§ Exercise goal
Restate only the tail of the data below, starting at the line that contains "Family Site (1293, 1612)" and including the last line, word for word.
++++ Information ++++
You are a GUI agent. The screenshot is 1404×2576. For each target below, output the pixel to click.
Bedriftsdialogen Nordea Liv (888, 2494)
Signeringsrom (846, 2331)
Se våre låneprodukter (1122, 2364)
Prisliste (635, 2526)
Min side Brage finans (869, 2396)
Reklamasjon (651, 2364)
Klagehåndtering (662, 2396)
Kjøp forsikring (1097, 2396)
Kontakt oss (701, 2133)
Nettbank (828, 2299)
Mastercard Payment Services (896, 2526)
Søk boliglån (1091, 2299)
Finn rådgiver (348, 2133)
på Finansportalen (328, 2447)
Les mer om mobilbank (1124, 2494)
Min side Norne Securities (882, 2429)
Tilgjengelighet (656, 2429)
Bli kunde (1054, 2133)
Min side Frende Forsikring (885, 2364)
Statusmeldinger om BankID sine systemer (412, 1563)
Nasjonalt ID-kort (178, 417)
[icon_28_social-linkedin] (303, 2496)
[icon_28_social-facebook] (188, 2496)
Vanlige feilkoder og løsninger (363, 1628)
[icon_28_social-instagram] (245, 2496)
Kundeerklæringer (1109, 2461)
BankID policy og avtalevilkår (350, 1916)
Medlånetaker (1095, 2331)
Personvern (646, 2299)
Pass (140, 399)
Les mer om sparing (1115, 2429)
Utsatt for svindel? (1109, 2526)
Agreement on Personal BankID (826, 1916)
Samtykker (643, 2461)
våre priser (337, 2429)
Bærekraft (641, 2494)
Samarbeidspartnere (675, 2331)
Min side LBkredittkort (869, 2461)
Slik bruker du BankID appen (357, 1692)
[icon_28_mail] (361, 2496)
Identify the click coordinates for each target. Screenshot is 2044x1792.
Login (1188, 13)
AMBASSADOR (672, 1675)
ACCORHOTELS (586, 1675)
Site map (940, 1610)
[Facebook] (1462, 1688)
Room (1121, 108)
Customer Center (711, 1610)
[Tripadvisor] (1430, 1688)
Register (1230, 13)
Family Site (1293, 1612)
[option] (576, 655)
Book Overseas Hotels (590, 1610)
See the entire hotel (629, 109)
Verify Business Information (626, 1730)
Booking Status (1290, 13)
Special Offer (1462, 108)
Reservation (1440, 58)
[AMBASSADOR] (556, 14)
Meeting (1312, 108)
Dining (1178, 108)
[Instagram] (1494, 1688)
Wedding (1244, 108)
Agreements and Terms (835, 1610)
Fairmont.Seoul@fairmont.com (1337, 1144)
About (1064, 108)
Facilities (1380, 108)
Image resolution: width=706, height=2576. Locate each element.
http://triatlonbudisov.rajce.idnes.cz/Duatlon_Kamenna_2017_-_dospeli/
++++
§ Response to the exercise
Family Site (1293, 1612)
[option] (576, 655)
Book Overseas Hotels (590, 1610)
See the entire hotel (629, 109)
Verify Business Information (626, 1730)
Booking Status (1290, 13)
Special Offer (1462, 108)
Reservation (1440, 58)
[AMBASSADOR] (556, 14)
Meeting (1312, 108)
Dining (1178, 108)
[Instagram] (1494, 1688)
Wedding (1244, 108)
Agreements and Terms (835, 1610)
Fairmont.Seoul@fairmont.com (1337, 1144)
About (1064, 108)
Facilities (1380, 108)
Image resolution: width=706, height=2576. Locate each element.
http://triatlonbudisov.rajce.idnes.cz/Duatlon_Kamenna_2017_-_dospeli/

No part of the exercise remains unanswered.